Adrenocortical tumours with fat component
Adrenal cortical adenoma is the most common tumour in the adrenal gland (Lam 1992). Myelolipomatous changes are common. On the other hand, lipomatous changes without bone marrow component are not frequently reported. Seven adrenal cortical adenomas with extensive area of adipose tissue have been described in the literature. They have been labelled as adrenal cortical adenoma with fat component (Sato et al. 1995), adenoma with lipomatous metaplasia (Papotti et al. 1996), adrenal cortical extensive fat cell metaplasia (Feldberg et al. 1996) and lipoadenoma (Mylarappa et al. 2014, Uriev et al. 2014, Luo et al. 2015). In addition, Montone and coworkers have reported 2 cases of adrenocortical neoplasm with uncertain malignant potential having separate areas of myelolipomatous and lipomatous metaplasia (Montone et al. 2009). Similar to conventional adenomas, majority of these tumours were reported in female patients; only 2 cases were reported in male patients.
Adrenal oncocytoma is an adrenal cortical tumour consisting entirely or predominately of cells with dense eosinophilic cytoplasm. Four cases have been reported to contain fat. They were benign on clinical follow-up (Lin et al. 1998, Rosenkrantz et al. 2010). Two of these cases were asymptomatic and two presented with abdominal pain.
There are 3 adrenocortical carcinoma reported to be having a component of adipose tissue (Izumi et al. 2003, Heye et al. 2005, Egbert et al. 2010). The tumours were noted in left adrenal, functional and in male patients. One of them is a myxoid variant of adrenocortical carcinoma (Izumi et al. 2003).
Other primary adrenal tumours with fat component
Fat have been reported in cavernous haemangioma (Termote et al. 2007) and pheochromocytoma (Ramsay et al. 1987).
Conclusion
Adrenal lipomatous tumour is uncommon. Myelolipomas is the predominant type but various types of lipomatous adrenal gland tumours such as lipomas, teratoma, angiomyolipoma, and so forth are increasingly being reported. This group of tumours are often benign and non-functional. Table 6 presented the key features of the common adrenal lipomatous tumours showing that there are subtle differences between them. Surgery is recommended for tumours that are symptomatic, hormonally active and presenting with complications. It is important to recognize the features of this group of lipomatous tumours in the adrenal gland as they are being detected on increasing incidence as a result of the wide-spread use of modern imaging modalities.

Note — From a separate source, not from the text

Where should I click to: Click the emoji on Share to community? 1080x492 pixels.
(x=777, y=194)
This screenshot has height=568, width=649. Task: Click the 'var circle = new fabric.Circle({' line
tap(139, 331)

Comparison of the major type of fatty tumours in the adrenal gland.
Parameters | Myelolipoma | Lipoma | Teratoma | Angiomyolipoma |
---|---|---|---|---|
Proportion of surgically resected adrenal tumour (%) | 3 | 0.4 | 1.3 | 0.8 |
No of cases reported | >1200 2nd common adrenal cortical tumour | 24 | 32 | 16 |
Female-to-male ratio | 1.4–1 | 0.7–1 | 1.9–1 | 2.2–1 |
Age (mean/range) (year) | 53 (1.3–84) | 54 (31–78) | 27 (new born–77) bimodal age distribution. In first and third decades | 51 (20–72) |
Side (right-to-left ratio) | 2.1–1 | 2.4–1 | 1.1–1 | 1–1 |
Size (mean/range) (mm) | 63 (4–400) | 75 (10–200) | 99 (24–380) | 88 (2–160) |
Weight (g) | 49 (4–6000) | 417 (7–2900) | 1189 (49–10,000) | 168 (3–626) |
Diseases association | Chronic diseases | – | – | Tuberous sclerosis |
Symptomatic/asymptomatic | 1.6–1 | 0.6–1 | 1.7–1 | 2.2–1 |
Declaration of interest
The authors declare that there is no conflict of interest that could be perceived as prejudicing the impartiality of this review.
Funding
This research did not receive any specific grant from any funding agency in the public, commercial or not-for-profit sector.